Four passenger jets crash in different locations around the world on the same day, dubbed ‘Black Thursday’, in 2012. From three of the crashes there are survivors – all children – who become known as ‘The Three’. Are they aliens disguised as children, horsemen of the apocalypse, just very lucky or something else?
In The Three Sarah Lotz uses an oral-history format – a collection of supposed media extracts, chatroom conversations, background notes of an author, dictaphone recordings and Skype call transcripts – to delve into the mystery around the simultaneous crashes and the miraculous survivors.
Characterisation (of a struggling tv actor with a drink problem, a prostitute who services an tv evangelist, a Texan housewife, a Japanese computer nerd etc.) comes from their accounts of what happened after Black Thursday – through their documented actions, attitudes and tone of voice. A jigsaw of a story is gradually pieced together.
It is an interesting format and one that I find seldom works well as it is hard to build suspense and cover action when everything is being reported as already having happened. It does however let the author play with unreliable witnesses and the slow revelation of detail. Drip feeding tidbits, maintaining ambiguity and jumping around all the people associated with The Three keeps you wanting to turn the next page.
What Lotz also does well is to portray the different cultures of middle England, Japan, rural Texas and Cape Town and it reminded somewhat in this respect of the Netfix show Sense8. She also knows how to write in a number of different styles when she is aping newspapers, the ghostwritten kiss-and-tell autobiography and chatroom slang.

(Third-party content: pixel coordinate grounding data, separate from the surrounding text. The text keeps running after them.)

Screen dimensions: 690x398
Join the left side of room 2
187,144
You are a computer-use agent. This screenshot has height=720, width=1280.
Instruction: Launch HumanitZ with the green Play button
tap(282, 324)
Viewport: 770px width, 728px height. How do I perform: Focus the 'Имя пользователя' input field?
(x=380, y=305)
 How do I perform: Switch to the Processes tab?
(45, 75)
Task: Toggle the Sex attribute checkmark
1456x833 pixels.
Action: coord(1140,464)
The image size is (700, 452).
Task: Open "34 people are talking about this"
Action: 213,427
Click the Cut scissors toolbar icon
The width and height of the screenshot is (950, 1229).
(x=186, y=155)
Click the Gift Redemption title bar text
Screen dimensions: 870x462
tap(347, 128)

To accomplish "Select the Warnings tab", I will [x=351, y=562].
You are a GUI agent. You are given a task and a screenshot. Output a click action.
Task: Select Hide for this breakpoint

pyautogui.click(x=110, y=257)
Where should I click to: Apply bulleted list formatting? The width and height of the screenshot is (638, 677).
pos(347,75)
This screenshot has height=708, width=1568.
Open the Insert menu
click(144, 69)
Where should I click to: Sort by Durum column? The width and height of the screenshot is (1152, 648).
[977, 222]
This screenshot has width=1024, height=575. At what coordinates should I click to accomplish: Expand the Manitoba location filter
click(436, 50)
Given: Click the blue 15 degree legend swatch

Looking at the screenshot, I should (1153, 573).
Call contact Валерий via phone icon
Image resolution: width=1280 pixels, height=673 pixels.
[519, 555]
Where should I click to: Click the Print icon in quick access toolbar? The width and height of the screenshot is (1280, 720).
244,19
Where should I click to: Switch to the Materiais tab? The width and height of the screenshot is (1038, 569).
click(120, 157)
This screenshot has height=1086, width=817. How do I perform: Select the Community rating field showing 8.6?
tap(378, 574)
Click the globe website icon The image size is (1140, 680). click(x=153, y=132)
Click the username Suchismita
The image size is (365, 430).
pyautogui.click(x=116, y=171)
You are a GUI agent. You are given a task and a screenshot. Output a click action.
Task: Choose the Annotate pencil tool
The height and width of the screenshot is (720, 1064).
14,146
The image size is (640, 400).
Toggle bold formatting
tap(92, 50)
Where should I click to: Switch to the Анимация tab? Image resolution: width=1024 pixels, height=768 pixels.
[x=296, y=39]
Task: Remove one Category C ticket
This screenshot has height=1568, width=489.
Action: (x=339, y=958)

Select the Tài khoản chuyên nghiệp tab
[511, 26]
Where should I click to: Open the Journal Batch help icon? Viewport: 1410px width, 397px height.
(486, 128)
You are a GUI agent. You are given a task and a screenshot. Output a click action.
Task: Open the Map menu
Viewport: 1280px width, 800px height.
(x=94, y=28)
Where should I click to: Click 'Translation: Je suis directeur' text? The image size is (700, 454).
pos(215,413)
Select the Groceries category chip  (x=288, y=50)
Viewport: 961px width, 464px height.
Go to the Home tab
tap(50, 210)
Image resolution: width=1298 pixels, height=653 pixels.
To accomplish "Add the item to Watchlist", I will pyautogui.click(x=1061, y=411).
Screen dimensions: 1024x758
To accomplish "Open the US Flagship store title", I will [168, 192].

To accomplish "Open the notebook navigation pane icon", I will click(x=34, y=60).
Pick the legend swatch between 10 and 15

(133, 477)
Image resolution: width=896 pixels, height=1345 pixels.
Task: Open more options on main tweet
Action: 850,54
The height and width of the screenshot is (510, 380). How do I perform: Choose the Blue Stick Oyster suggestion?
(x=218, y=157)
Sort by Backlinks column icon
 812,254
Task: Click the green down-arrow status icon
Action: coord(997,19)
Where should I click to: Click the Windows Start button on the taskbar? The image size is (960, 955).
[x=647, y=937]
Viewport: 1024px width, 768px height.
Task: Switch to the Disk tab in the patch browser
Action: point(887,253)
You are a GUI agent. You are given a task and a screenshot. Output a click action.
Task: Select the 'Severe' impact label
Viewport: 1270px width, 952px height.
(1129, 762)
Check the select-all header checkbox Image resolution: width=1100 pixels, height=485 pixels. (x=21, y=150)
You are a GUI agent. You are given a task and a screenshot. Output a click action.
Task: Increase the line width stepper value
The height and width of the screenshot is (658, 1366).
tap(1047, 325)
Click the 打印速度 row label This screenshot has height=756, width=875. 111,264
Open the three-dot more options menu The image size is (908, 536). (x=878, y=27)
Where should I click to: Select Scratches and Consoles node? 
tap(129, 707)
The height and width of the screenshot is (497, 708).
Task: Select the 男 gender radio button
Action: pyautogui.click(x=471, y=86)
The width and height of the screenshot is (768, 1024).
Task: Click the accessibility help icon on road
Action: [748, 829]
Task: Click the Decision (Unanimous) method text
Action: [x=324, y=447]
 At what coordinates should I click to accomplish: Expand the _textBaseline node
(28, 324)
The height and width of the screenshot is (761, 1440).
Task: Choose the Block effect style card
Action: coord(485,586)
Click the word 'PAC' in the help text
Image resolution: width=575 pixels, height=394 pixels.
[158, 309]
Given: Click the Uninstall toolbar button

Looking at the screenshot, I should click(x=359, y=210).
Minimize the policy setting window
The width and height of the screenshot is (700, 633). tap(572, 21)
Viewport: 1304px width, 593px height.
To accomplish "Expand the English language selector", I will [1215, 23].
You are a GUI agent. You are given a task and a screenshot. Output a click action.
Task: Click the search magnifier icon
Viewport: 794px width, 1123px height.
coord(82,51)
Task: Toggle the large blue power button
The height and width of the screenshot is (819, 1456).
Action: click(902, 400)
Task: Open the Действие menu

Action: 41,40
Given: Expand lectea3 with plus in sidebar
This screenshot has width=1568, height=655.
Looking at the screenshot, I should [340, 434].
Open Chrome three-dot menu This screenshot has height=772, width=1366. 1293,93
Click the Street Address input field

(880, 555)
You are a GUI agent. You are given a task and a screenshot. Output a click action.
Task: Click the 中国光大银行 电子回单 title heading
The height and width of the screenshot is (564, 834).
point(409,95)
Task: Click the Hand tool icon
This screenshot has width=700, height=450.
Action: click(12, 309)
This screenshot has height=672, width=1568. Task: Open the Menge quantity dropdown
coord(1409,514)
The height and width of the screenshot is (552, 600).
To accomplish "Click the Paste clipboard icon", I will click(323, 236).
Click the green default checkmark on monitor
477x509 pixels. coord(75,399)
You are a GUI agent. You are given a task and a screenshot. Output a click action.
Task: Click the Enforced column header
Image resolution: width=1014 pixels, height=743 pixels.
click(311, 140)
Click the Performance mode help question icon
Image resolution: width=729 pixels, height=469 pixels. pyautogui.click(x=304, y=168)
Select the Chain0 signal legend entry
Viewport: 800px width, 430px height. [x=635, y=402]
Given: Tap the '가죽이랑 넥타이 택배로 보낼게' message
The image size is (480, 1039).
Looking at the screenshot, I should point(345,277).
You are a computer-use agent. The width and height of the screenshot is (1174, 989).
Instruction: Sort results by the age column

Like Stephen King who provided a glowing (shining?) quote on the back cover can sometimes do, Lotz provides a rather flat ending to the book. The ambiguity and tension that pervades the book until the final twenty or so pages is wiped away along with the multi-voice style. It is almost as if Lotz was already planning a sequel and wanted to set her stall out early. There were four planes down, but only three survivors. There is an unsuccessful search for the fourth survivor but the door is left open for the next book Day Four.
Having bought the book on the basis of the cover, the back cover blurb and it’s half-price tag I was pleasantly surprised. Parts of the book are really very creepy and I loved the suspense that was built up and the seldom used method of delivery of the story. I will probably buy Day Four when it comes out in a cheap paperback version.